In a sense, this “healthy” runner was no different from my many patients with diabetes who aren’t ready to start taking medication or insulin. They were just doing what society expected of them. The runner was guilty of “pushing through” a serious disease, assuming they had 100% control over their health condition. Clinically, we see this time-and-time again. We often hear patients share their regrets about how unfair it is to get a disease, or how they feel derailed in their attempts to self-treat their own health challenges. Health crisis is a shock to the system.
3 Tips to Manage a Personal Health Crisis
By this point, you probably agree that a major health event can impact almost anybody. And, for most people, the pride of being healthy seems to get in way of recovery. So, if you want to overcome your health challenges, try these three techniques to tune into your body:
1. Practice non-judgement
We all have “positive” or “negative” thoughts. And, multiple studies have shown that the average person thinks more positively about their own health then they do others’ health in the same situation. This is commonly referred to as attribution bias.
Because we naturally judge everything as good or bad, positive attributions make us feel better about ourselves. They prevent us from feeling too sad or too incompetent in a bad situation, giving us a sense of achievement and control in our life. However, attribution bias also allows us to delay taking action on urgent health changes.
Health should not privilege us, and there is no shame in having to live with disease.

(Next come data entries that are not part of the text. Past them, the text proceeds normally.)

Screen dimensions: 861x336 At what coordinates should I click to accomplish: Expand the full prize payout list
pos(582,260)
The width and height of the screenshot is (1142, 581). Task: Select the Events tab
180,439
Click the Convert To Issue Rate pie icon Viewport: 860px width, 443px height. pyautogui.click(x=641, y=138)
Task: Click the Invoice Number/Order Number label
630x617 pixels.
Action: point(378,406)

But, when confronted with a health crisis, it is hard to see the facts objectively and take on the role of being “sick” or “infirm”. Most would prefer to ignore the crisis, and keep acting like they are healthy.

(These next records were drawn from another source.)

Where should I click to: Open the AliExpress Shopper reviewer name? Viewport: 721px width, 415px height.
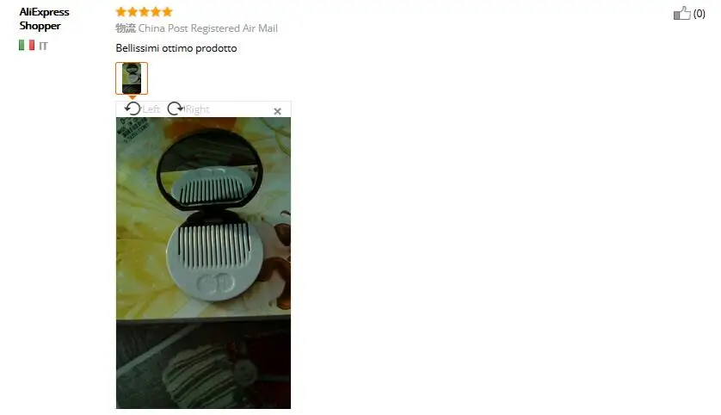pyautogui.click(x=44, y=19)
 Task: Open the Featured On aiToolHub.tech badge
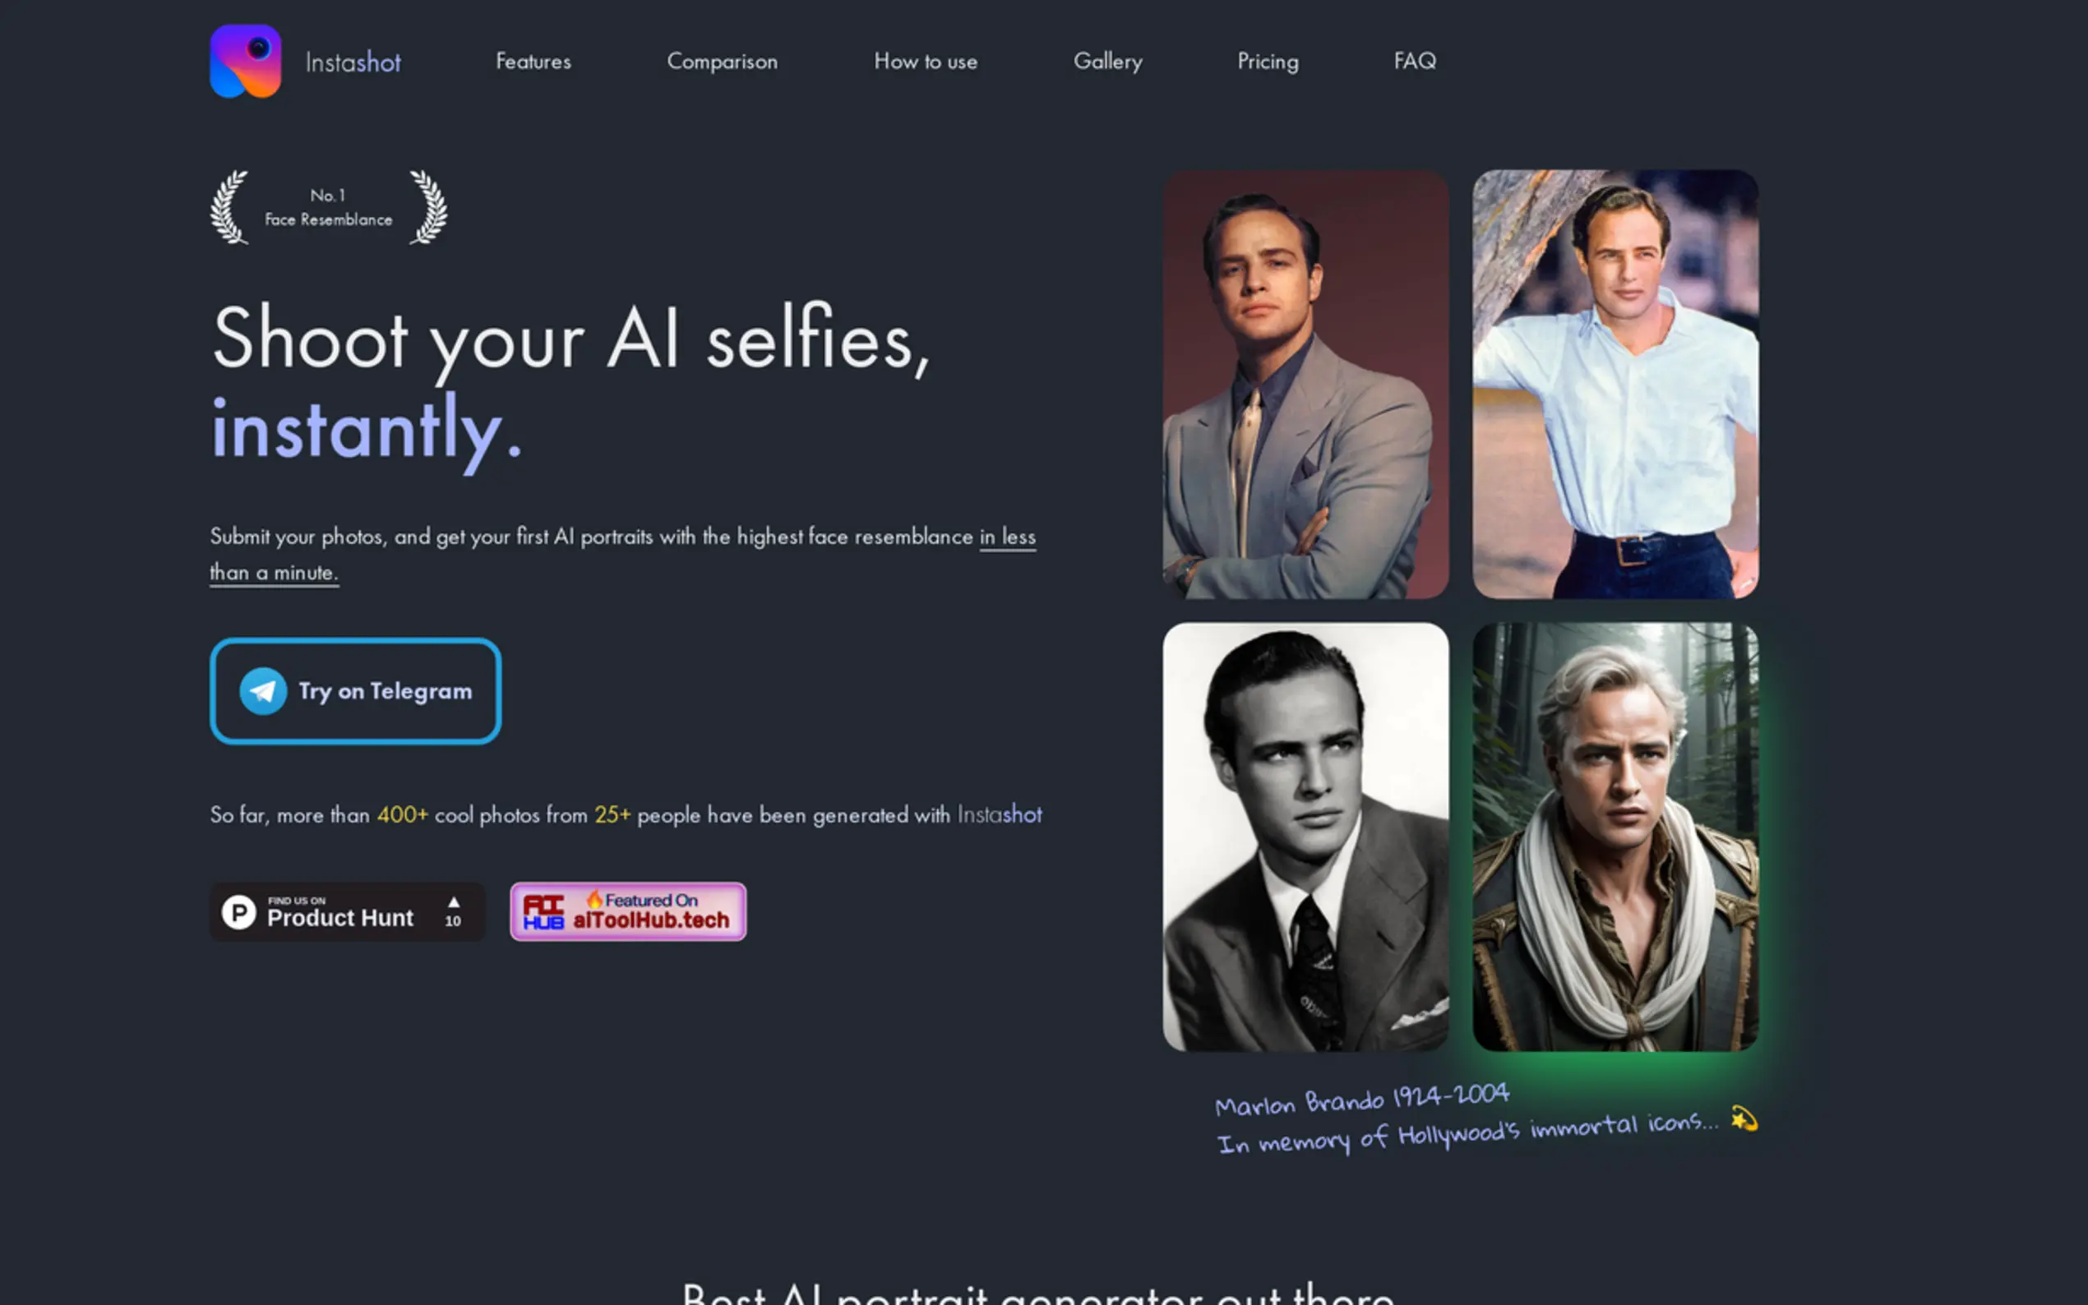coord(628,911)
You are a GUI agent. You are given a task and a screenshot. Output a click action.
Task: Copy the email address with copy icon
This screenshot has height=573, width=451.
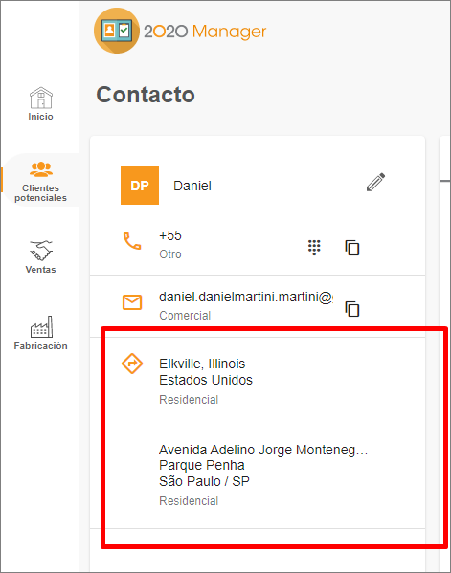(x=351, y=309)
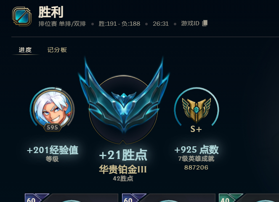The height and width of the screenshot is (202, 279).
Task: Click the 华贵铂金III rank label
Action: [123, 170]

Struggling to accept your current health status? Read this post: Shifting Perspectives of Chronic Disease
2. Connect to your body’s senses
We often ignore what our body is telling us, because we have other commitments to the outside word. We may eat – even though we aren’t hungry – because others want to eat with us. Or, we go to work despite feeling sick because it’s “the right thing” to do.

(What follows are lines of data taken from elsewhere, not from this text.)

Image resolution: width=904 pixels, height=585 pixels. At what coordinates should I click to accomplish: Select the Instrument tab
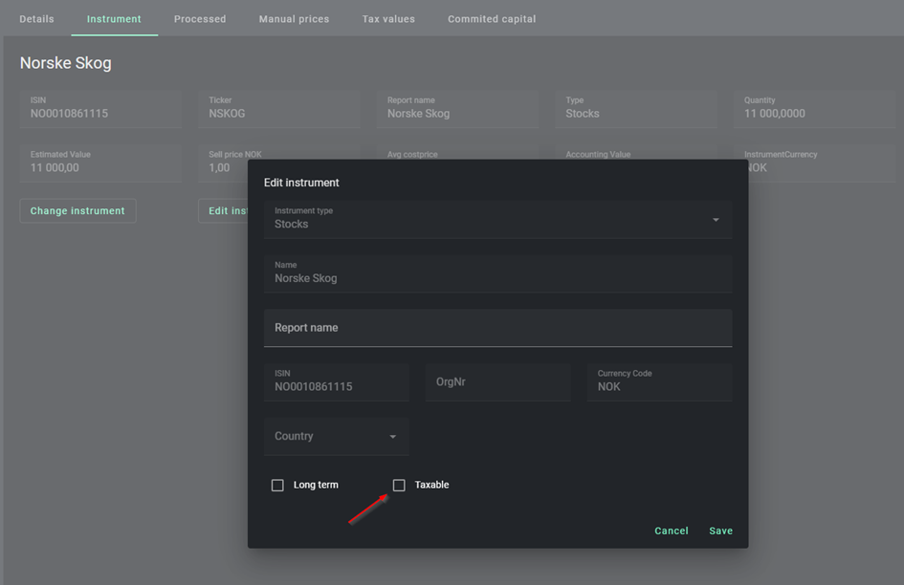[x=114, y=19]
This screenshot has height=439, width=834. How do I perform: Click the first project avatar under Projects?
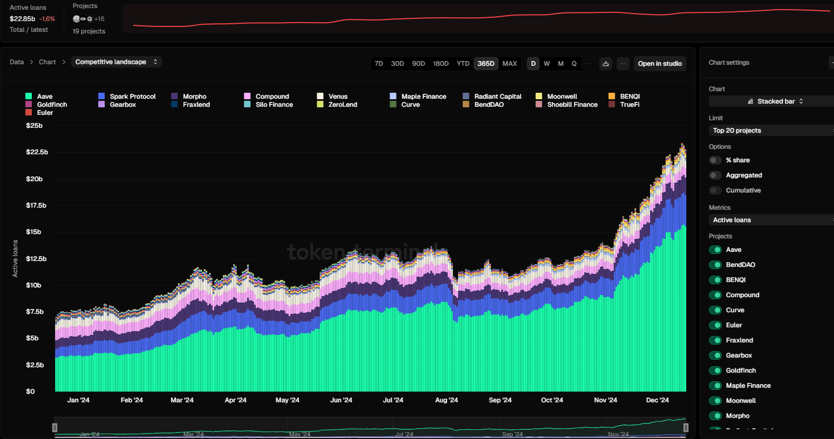tap(76, 19)
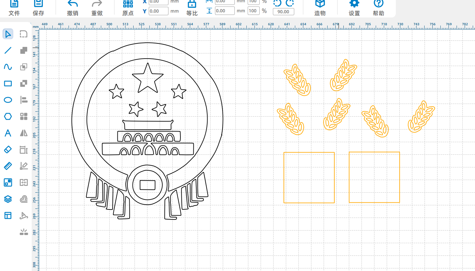Screen dimensions: 475x271
Task: Open the 帮助 help menu
Action: coord(378,8)
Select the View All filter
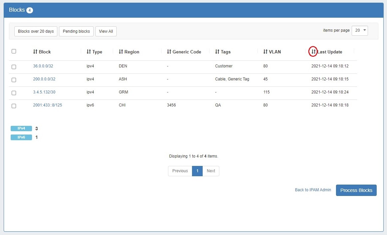This screenshot has width=387, height=235. [x=106, y=31]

For example, if you feel tired all the time, try graphing your fatigue levels through the day. Decide on a “level” of fatigue that you can tolerate. When your fatigue surpasses this level, make sure you find time to rest. It sounds simple, but people who do this are respecting their body and what it is telling them. And, among those who practice this on a regular basis, they start to notice that their body literally starts to “scream” for specific changes in their life.
Feeling “dead inside” after a health crisis? Try this Body Scan Meditation (UCLA-Berkeley)
3. Lean into Suffering
This may be surprising to hear, but so many health problems come from seeking constant pleasure (or satisfaction) in our lives. Perhaps the biggest secret about health is that it requires some level of suffering to achieve it. Almost all serious diseases threaten to radically transform our life, sometimes even pushing us towards greater purpose and potential.
True health involves “leaning in” to the suffering when it makes sense to do so. It means finishing those painful daily exercises prescribed after knee surgery. It also means eating foods you may not like. And, it could even involve putting up with important treatments that cause uncomfortable side-effects.
Popular health advice so often overlooks this fact. If you want to be healthy, you’ve got to do the hard – even uncomfortable – work of health change. Some people have to work harder than others. But, at the end of the day, we all have to take those painful first steps towards recovery and adaptation after illness.